The credit card market, Kenney noted, has lacked the foundation of healthy competition. “Interchange fees have tripled since 2001. The interchange fees are not presently negotiated and need to be opened to a transparent process,” he said.
The Department of Justice filed suit in early October against Visa, MasterCard and American Express. Visa and MasterCard have signed a consent decree, which the court has to approve, while American Express is challenging it.
“In essence, what they have done is go after the inter-brand competition by saying you can no longer prohibit retailers from setting different prices for different cards,” Beckwith explained. “Additionally, it went after intra-brand competition, which says you don’t set the same prices for Rewards Visa versus a plain vanilla Visa.”
How that is all going to be implemented has yet to be determined. Until now there has been no incentive for retailers, software vendors or providers to come up with a way to differentiate between the cards because doing so was prohibited.
“Now that it’s not prohibited,” Beckwith said, “I would expect there to be a great deal of entrepreneurial activity, with people figuring out ways that would allow retailers to identify what kind of card it is and set the pricing accordingly.”

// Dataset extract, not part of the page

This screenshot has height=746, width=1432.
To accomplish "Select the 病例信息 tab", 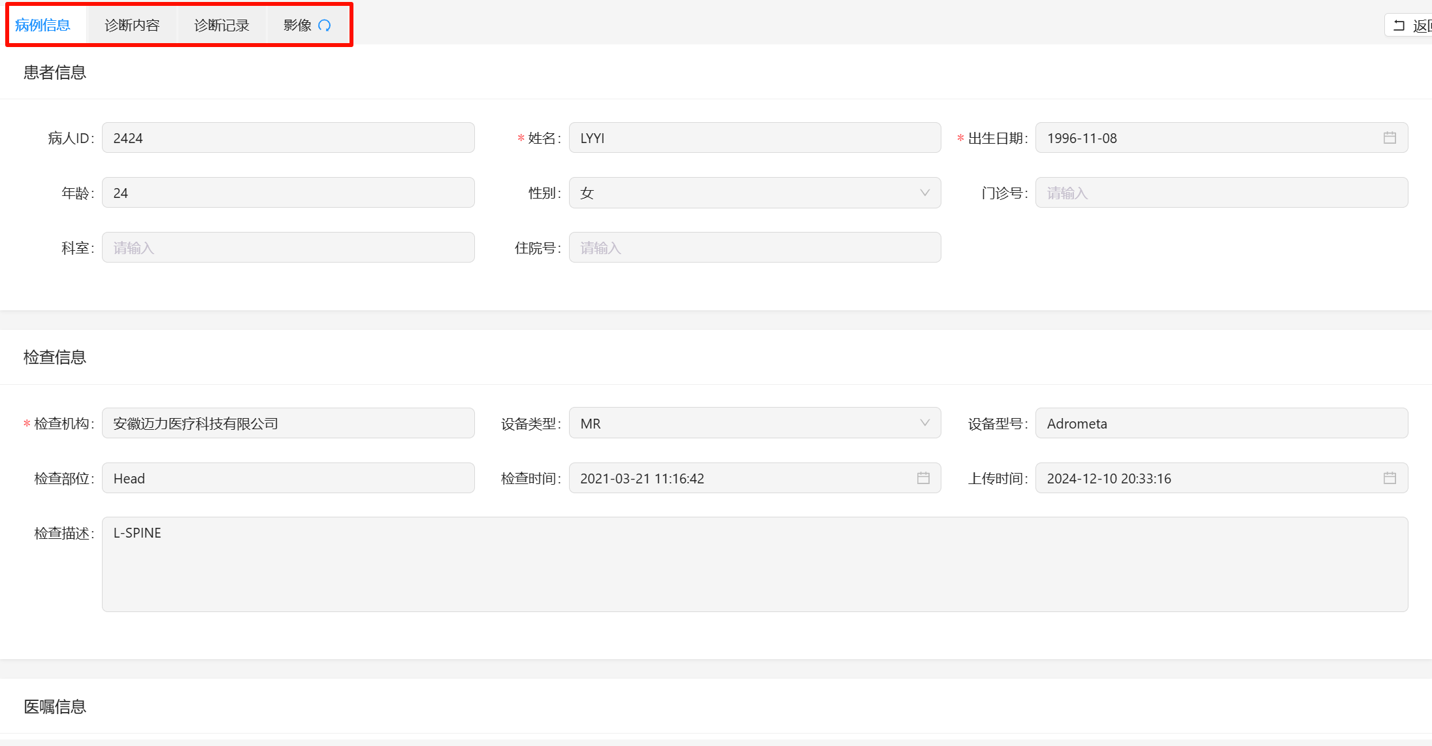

Retailers are still not allowed a surcharge, an add-on fee for credit cards. However, merchants are allowed to discount less expensive cards. “There is a big battle over this right now,” Beckwith said. “It’s really a nuance, because in essence it’s two-tier pricing. Whether you consider it a surcharge or a discount depends on what side of the road you’re looking at.”
System “Out of Whack”
The sense that things need fixing is pervasive.
“If you write a $50 check at one of my stores, my fee on that check is about a dime,” said Ricker. “If I take a $50 debit card, a typical fee is going to be about eight-and-a-half times higher, or 85 cents. When it started it was free because they didn’t want people writing paper checks. (Card companies) were trying to incentivize operators to take debit. Now we’ve progressed to the point where they charge us eight-and-a-half times more than a check. Something is out of whack.”
Card brand fees, or pass through fees, are separate from interchange fees, Kenney added, and still need to be addressed. “These fees have also increased significantly over the years,” he noted. “Merchants should have the ability to market preferred card types to their c
ustomers and to educate consumers on the reasons for selecting preferred card types/brands.”
They should also be able to surcharge for debit and credit card purchases so cash paying customers are not impacted. Steps, Kenney concluded, should be taken to prevent card issuers from implementing new practices intended to skirt the spirit and intent of legislation “that is intended to provide relief of interchange fees and unfair practices.”
And relief is all that c-store operators are hoping for.